- Challenge
Report each line in the items below that contains the string "height", copying every such line in full. Case counts when matching.

- Dataset excerpts

[Start]

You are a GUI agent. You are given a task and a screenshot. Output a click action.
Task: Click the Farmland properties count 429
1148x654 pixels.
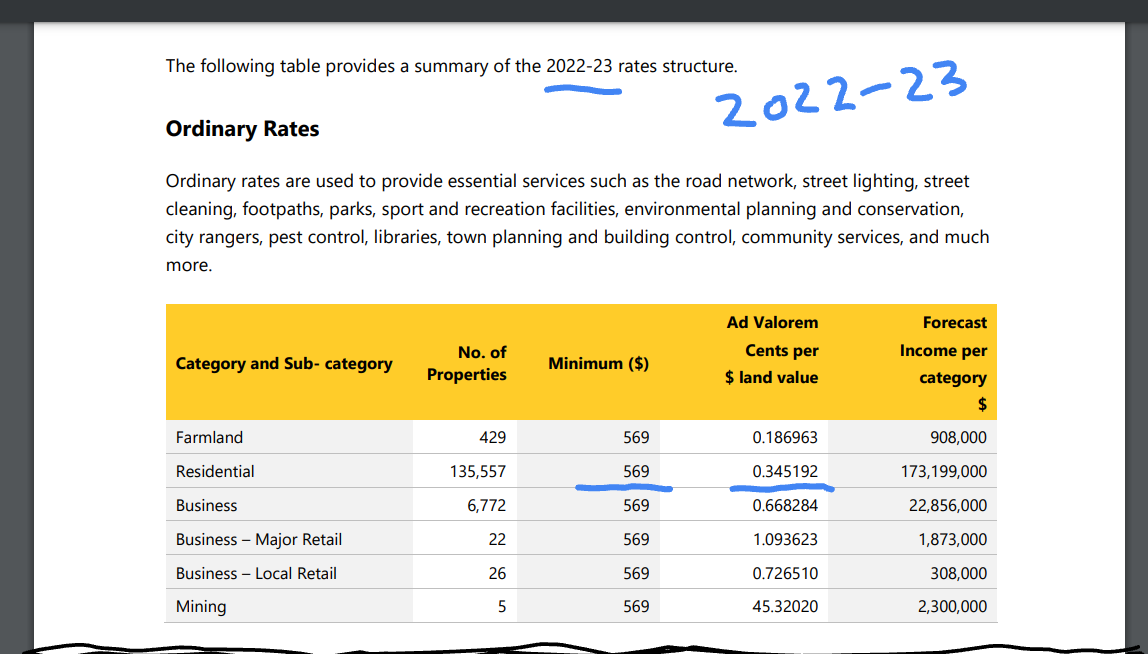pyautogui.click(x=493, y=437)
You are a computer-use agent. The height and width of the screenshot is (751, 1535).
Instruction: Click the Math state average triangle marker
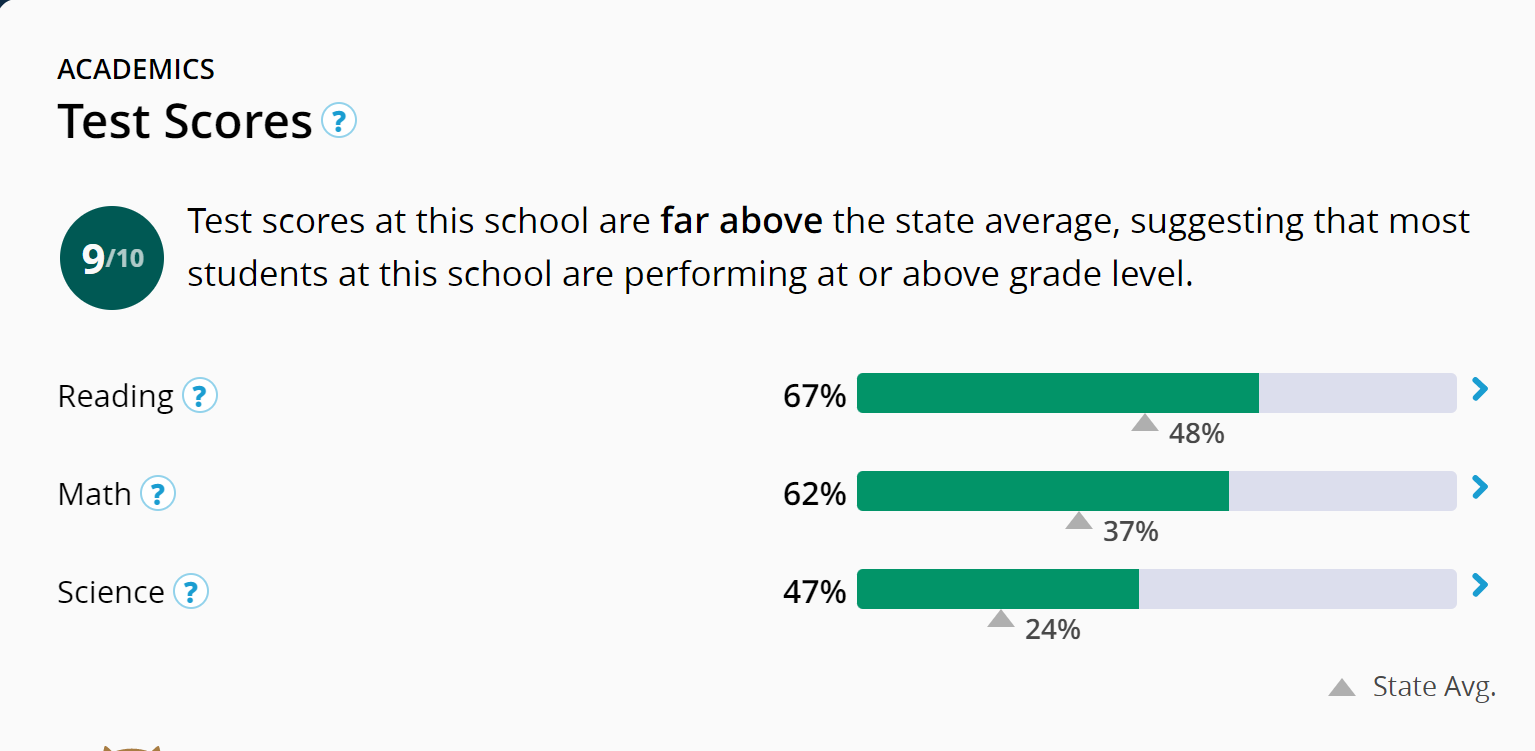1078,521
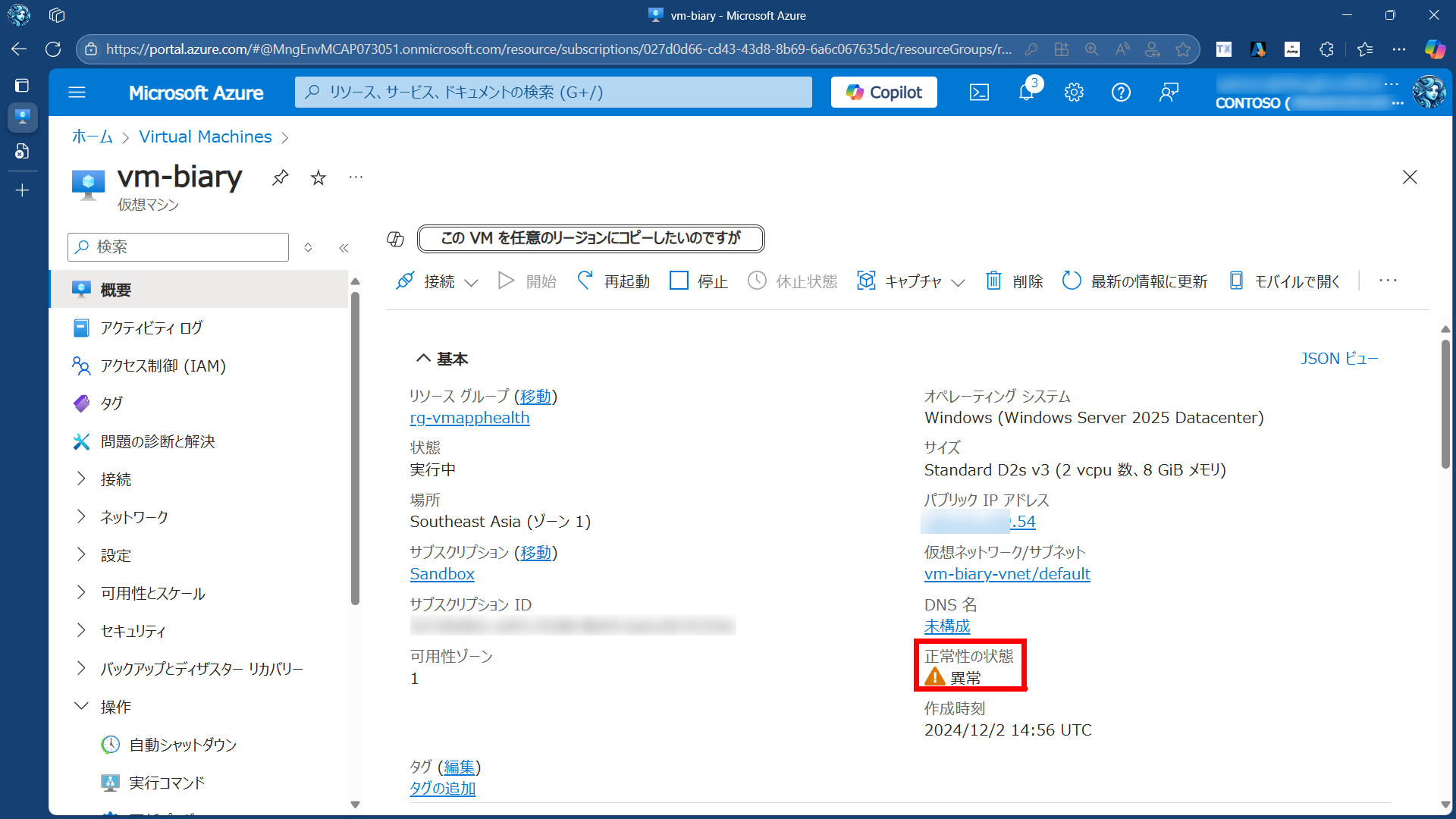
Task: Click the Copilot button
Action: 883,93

[End]
[Start]

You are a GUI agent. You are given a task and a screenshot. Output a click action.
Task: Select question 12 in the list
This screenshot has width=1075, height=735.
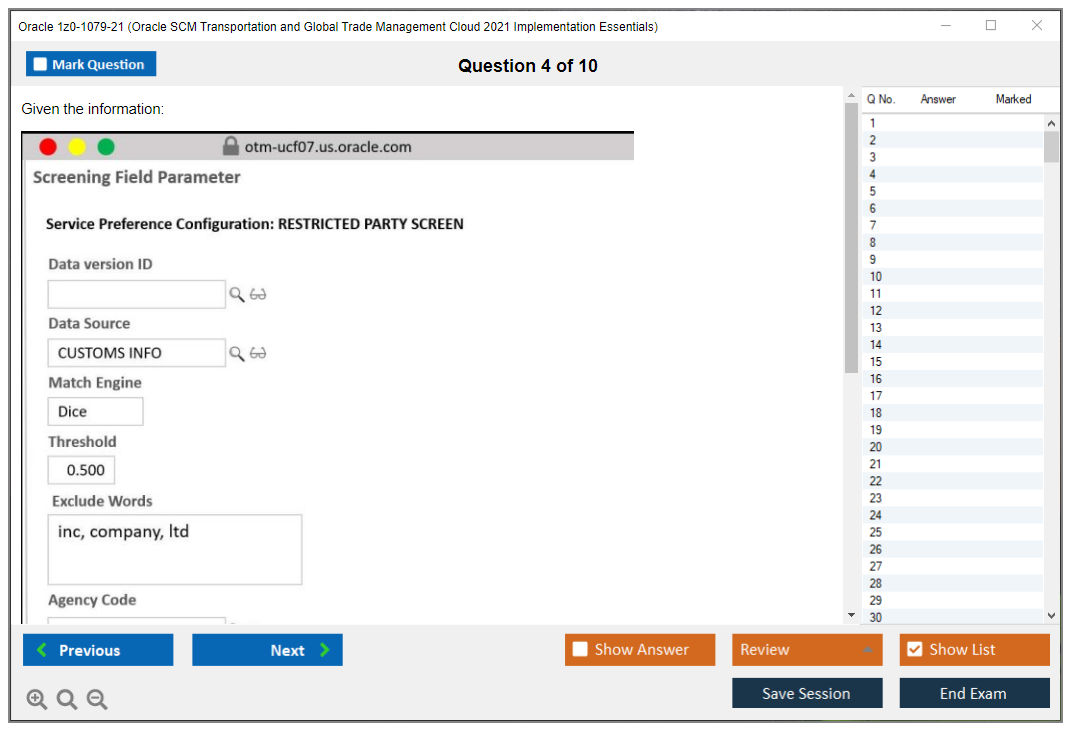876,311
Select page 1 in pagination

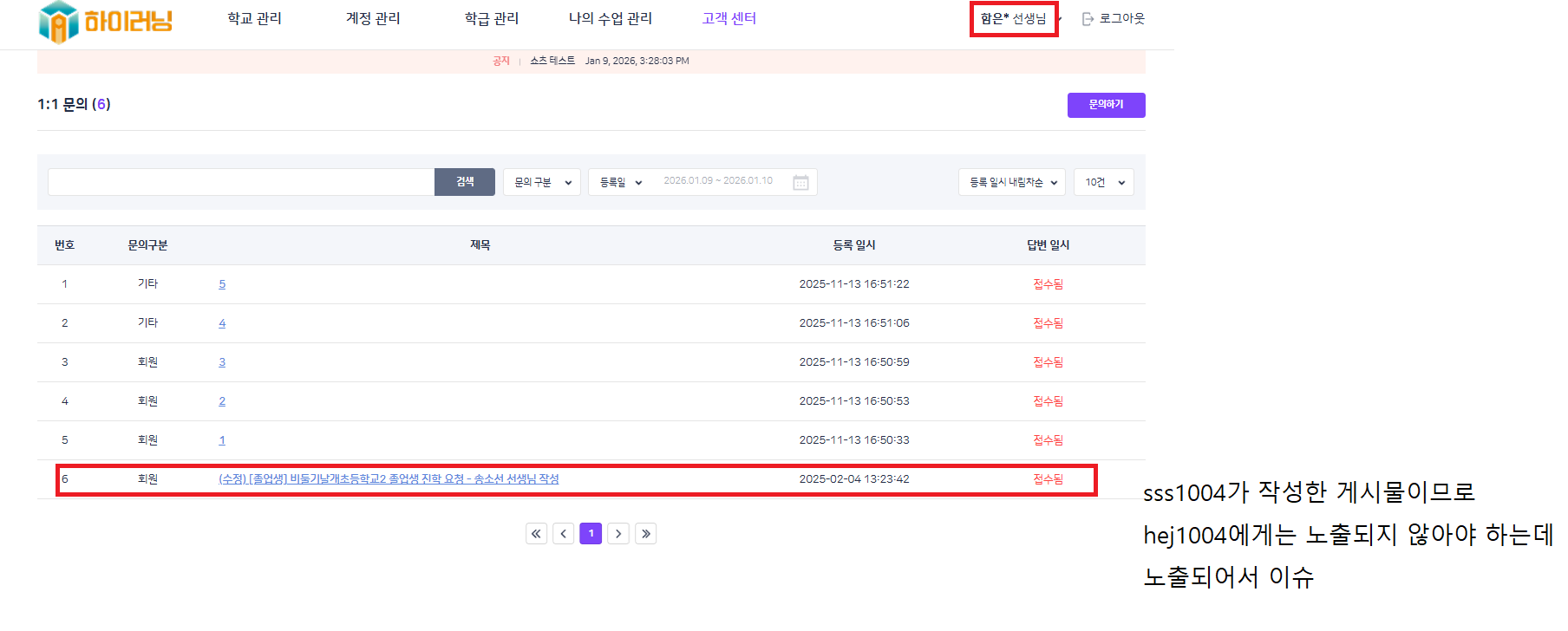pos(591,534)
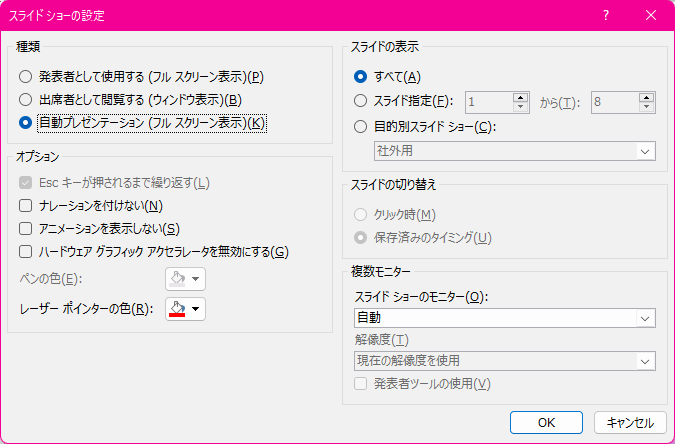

[End]
[Start]

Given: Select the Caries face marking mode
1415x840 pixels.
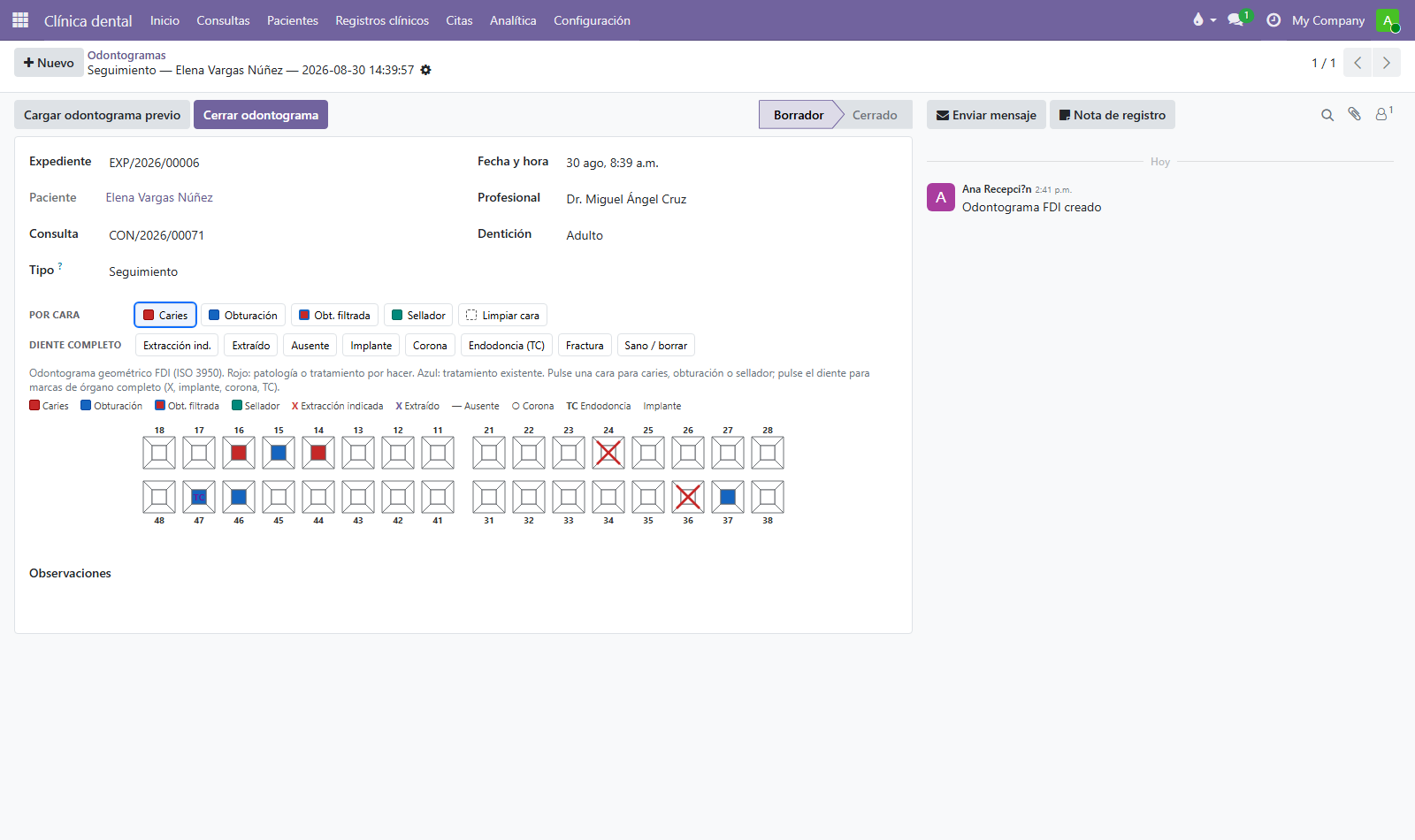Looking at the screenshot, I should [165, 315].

[End]

- Final result
You are a computer-use agent. The height and width of the screenshot is (751, 1535).
This screenshot has width=1075, height=735.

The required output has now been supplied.